◆ The problem
Starting with the line containing "Given: Expand the For Providers submenu arrow" and going on through the line containing "point(1410,26)", lay out those entries as a two-column CSV headed request and answer. Give one row per request, with its text and its answer each in a single quoted field and every line break replaced by a space.
====== Data provided
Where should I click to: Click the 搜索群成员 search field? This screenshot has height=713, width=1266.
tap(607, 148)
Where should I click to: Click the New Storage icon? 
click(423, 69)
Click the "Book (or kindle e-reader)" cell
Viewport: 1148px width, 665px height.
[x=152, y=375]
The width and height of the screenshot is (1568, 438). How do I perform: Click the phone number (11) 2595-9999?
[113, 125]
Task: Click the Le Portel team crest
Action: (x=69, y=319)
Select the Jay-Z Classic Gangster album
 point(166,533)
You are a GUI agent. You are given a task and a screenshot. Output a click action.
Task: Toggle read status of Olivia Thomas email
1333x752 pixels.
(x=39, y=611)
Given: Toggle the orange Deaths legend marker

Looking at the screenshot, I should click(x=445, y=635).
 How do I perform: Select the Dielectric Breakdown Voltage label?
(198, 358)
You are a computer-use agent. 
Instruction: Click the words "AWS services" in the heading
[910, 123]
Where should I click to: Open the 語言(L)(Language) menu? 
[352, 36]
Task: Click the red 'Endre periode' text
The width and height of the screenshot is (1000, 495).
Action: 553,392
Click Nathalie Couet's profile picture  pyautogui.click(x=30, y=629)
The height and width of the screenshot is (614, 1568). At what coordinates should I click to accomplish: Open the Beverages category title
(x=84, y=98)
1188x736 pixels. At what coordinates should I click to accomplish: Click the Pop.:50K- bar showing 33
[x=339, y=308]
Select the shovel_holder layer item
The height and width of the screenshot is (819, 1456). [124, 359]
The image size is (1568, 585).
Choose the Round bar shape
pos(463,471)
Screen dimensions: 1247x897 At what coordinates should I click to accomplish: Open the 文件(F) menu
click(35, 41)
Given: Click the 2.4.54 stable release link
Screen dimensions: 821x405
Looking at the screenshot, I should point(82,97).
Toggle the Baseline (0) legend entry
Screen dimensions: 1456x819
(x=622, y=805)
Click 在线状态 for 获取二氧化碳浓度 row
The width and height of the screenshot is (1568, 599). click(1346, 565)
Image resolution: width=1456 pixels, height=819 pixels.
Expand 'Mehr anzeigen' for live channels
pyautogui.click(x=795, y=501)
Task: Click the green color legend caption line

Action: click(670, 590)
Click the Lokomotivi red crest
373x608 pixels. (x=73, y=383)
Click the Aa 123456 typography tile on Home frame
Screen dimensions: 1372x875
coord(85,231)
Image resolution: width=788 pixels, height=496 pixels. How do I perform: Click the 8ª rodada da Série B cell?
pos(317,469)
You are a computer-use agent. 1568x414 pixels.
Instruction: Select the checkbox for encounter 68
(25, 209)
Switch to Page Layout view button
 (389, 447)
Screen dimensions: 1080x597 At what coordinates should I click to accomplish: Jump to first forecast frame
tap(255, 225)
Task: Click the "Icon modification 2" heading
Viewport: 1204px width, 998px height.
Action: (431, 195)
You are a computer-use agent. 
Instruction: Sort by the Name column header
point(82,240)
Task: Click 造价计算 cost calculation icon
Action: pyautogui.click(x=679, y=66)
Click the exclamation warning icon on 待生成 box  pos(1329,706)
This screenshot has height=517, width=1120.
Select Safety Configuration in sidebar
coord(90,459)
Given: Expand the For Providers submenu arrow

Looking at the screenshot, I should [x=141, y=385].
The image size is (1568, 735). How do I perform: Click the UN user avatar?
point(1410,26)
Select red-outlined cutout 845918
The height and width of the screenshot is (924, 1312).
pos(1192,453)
============
◆ Finished task
request,answer
"Given: Expand the For Providers submenu arrow","Looking at the screenshot, I should [x=141, y=385]."
"The image size is (1568, 735). How do I perform: Click the UN user avatar?","point(1410,26)"